• _What is required_
Copy the forum post on disabling local timer interrupts in real-time Linux word for word, from "I can see CPU0, CPU1, CPU2, CPU3" to "for(int i=0;i<100;++i)".

• _Passage shown_
Real time Linux: disable local timer interrupts

Real time Linux: disable local timer interrupts - timer

TL;DR : Using Linux kernel real time with NO_HZ_FULL I need to isolate a process in order to have deterministic results but /proc/interrupts tell me there is still local timer interrupts (among other). How to disable it?
Long version :
I want to make sure my program is not being interrupt so I try to use a real time Linux kernel.
I'm using the real time version of arch Linux (linux-rt on AUR) and I modified the configuration of the kernel to selection the following options :
CONFIG_NO_HZ_FULL=y
CONFIG_NO_HZ_FULL_ALL=y
CONFIG_RCU_NOCB_CPU=y
CONFIG_RCU_NOCB_CPU_ALL=y
then I reboot my computer to boot on this real time kernel with the folowing options:
nmi_watchdog=0
rcu_nocbs=1
nohz_full=1
isolcpus=1
I also disable the following option in the BIOS :
C state
intel speed step
turbo mode
VTx
VTd
hyperthreading
My CPU (i7-6700 3.40GHz) has 4 cores (8 logical CPU with hyperthreading technology)
I can see CPU0, CPU1, CPU2, CPU3 in /proc/interrupts file.
CPU1 is isolated by isolcpus kernel parameter and I want to disable the local timer interrupts on this CPU.
I though real-time kernel with CONFIG_NO_HZ_FULL and CPU isolation (isolcpus) was enough to do it and I try to check by running theses command :
cat /proc/interrupts | grep LOC > ~/tmp/log/overload_cpu1
taskset -c 1 ./overload
cat /proc/interrupts | grep LOC >> ~/tmp/log/overload_cpu1
where the overload process is:
***overload.c:***
int main()
{
for(int i=0;i<100;++i)
for(int j=0;j<100000000;++j);
}
The file overload_cpu1 contains the result:
LOC: 234328 488 12091 11299 Local timer interrupts
LOC: 239072 651 12215 11323 Local timer interrupts
meanings 651-488 = 163 interrupts from local timer and not 0...

• _Dataset entries_
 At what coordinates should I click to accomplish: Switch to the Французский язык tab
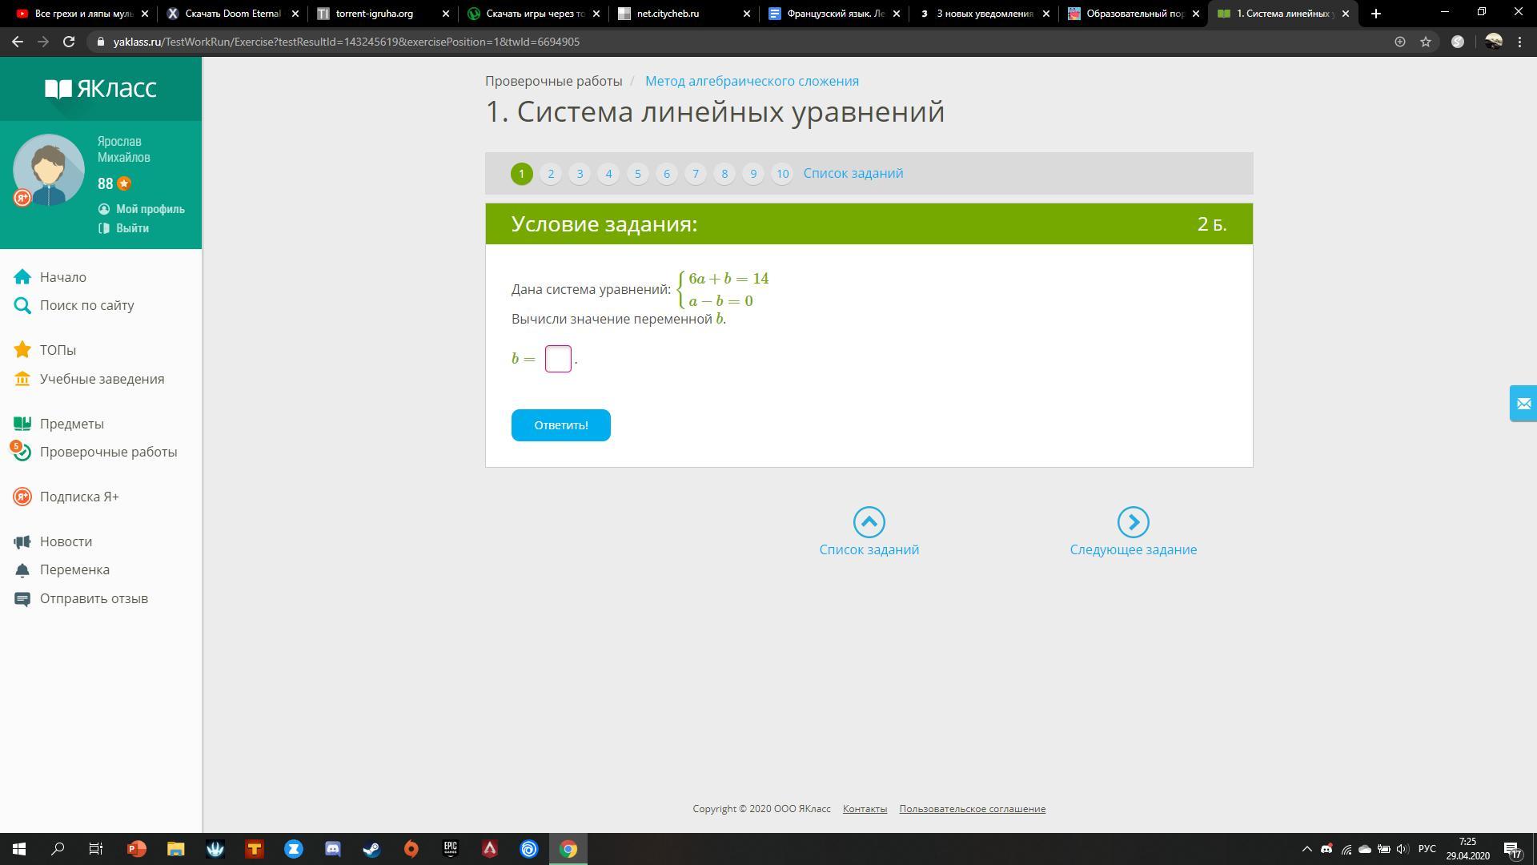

==

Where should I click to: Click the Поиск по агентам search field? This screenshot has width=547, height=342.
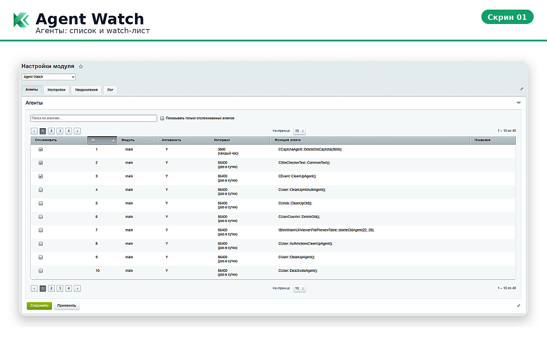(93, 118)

• _Solution below_
I can see CPU0, CPU1, CPU2, CPU3 in /proc/interrupts file.
CPU1 is isolated by isolcpus kernel parameter and I want to disable the local timer interrupts on this CPU.
I though real-time kernel with CONFIG_NO_HZ_FULL and CPU isolation (isolcpus) was enough to do it and I try to check by running theses command :
cat /proc/interrupts | grep LOC > ~/tmp/log/overload_cpu1
taskset -c 1 ./overload
cat /proc/interrupts | grep LOC >> ~/tmp/log/overload_cpu1
where the overload process is:
***overload.c:***
int main()
{
for(int i=0;i<100;++i)